(Supplied data)

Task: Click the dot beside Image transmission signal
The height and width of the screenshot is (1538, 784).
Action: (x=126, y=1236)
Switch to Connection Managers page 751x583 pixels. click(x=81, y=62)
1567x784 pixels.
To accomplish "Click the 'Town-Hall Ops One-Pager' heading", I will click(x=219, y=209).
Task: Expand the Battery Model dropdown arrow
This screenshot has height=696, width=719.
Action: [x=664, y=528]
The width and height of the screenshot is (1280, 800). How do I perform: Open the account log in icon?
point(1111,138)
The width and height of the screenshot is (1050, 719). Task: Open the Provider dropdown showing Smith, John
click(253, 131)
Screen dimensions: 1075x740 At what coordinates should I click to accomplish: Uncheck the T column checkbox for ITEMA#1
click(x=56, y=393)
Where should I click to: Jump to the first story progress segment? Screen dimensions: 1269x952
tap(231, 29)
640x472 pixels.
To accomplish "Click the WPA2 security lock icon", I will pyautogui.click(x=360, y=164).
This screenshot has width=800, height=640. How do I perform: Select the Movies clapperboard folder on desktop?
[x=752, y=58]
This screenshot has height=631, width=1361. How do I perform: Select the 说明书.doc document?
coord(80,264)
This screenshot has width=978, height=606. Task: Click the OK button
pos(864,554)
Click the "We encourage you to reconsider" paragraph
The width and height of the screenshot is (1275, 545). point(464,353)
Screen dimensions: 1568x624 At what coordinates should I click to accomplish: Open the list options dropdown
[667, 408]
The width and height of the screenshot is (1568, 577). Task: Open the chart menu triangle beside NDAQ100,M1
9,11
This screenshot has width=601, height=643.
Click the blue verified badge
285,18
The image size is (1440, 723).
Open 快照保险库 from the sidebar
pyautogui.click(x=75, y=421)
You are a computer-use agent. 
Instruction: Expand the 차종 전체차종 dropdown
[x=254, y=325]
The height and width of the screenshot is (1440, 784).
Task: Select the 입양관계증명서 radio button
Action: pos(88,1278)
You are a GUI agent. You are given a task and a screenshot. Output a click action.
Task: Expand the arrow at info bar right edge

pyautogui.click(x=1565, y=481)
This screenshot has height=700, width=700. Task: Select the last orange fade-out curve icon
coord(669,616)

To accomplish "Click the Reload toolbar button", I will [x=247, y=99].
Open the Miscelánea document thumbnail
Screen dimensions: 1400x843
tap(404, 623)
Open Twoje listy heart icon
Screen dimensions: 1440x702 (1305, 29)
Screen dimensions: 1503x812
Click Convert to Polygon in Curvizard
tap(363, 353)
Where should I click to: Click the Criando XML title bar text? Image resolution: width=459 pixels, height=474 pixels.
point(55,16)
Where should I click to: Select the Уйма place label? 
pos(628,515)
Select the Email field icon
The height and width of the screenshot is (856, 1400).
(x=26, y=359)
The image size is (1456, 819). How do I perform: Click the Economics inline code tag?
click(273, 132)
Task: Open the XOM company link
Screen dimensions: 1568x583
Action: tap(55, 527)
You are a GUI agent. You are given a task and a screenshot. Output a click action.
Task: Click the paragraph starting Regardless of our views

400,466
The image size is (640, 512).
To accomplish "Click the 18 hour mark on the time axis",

(End Supplied data)

Nothing but the lines from the one that contains "Task: Open the XOM company link" through the last line of the entries should appear in your reply, each repeated exactly.

◆ Result of the task:
Task: Open the XOM company link
Screen dimensions: 1568x583
Action: tap(55, 527)
You are a GUI agent. You are given a task and a screenshot. Output a click action.
Task: Click the paragraph starting Regardless of our views

400,466
The image size is (640, 512).
To accomplish "Click the 18 hour mark on the time axis",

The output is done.